Good. I see the nods.
Now, y’all
are amateur Christians, but you know this story. Given your study of the events and God’s
response, would you ever think to erect a golden calf and identify it as your
God or as your God’s mount? Good. I see the laughter. It would take a particular kind of stupid,
wouldn’t it? The king was a professional
student of God. The chief responsibility
of the king was to study the torah and teach it to the people. If the king did his job, God would bless the
people. Now, we have a king, a
descendant in the line of David and Solomon, a king who called Solomon dad and
David granddad, who decides it will be a good idea to re-commission and mount
the calves.
Were that
was the only sin!
Amos lays
out a list of societal or institutional sins that should sound similar in our
own ears. They trample the needy! They bring ruin to the poor! Business owners rip off the customers by
providing less or inferior product AND by overcharging for that less or
inferior product! Amos reminds Israel
that God has sworn by the pride of Jacob, and how do they respond? Do they tremble at the thought that God might
judge them? Are they worried that, one
day, they will stand before the Lord and need to make an accounting? No!
Amos speaks
God’s judgment into a godless, unjust, and sinful land. He will bring great mourning, like that found
at the death of an only son! We think we
understand the pain and lamentation that suggests, but we really do not. While we mourn the death of a child, our
children do not tie us in our own minds into the covenant of God. The death of an only son meant the very real
possibility that a family, the particular owner of a plot of the Land, would
cease to exist. Spiritually speaking,
such deaths meant a family was cut off from God’s promises! The deep mourning described by Amos captures
that spiritual sense along with the normal sense of loss associated with death.
Does that
image cause Israel to change its ways? Do
the people hear the judgement from the mouth of God’s own prophet and seek to
repent? To change their ways? No.
God even
promises something worse. He will quit speaking.
You and I,
I think, cannot fathom that particular promise.

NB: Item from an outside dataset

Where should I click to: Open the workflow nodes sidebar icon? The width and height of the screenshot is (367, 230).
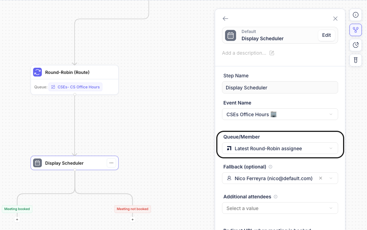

One of the distinguishing characteristics of Yahweh was that He spoke to
His people. More often than not, as you
read your favorite stories in the Old Testament, God spoke three times around
particular events, in addition to the normal conversations He had with our
spiritual forebears. Before God would
act, He would tell His people that He was going to act. During the act, He would tell the people He
was acting in accordance with His spoken promise. Then, after the action was completed, God
would tell the people to look at what He had just done. Through all those interactions, the Lord
would give theological meaning to the action.
Often, He would rescue them. Less
often, He would judge their, and His, enemies.
I have not counted, but I think He may judge Israel more often than
their enemies.
Amos’
prophesy falls into that last category, and He wants them to know that what is
about to happen is His will. They have
not kept the covenant they made with Him.
He is so faithful that He will have the Land disgorge them for their
transgression, and the invading army will be His instrument of that
judgment. They will, of course, seek Him
and His word after these things come to be, and He will not be found.
This curse
of silence will find its real fulfillment in the words of Micah, and the
intervening silence between Micah and John the Baptizer, but we and they get an
appetizer here. What would it meant to a
people used to hearing the voice of God for Him to go silent? That’s what Israel is about to
experience. And make no mistake about
it, God wants them to know He is being faithful to the covenant they both made
at Sinai after the molten calf nonsense.
They promised to keep the Covenant.
Keeping it meant His blessings.
But violating it with impunity was not possible. Warning after warning was sent through the
prophets, and still the people do not repent.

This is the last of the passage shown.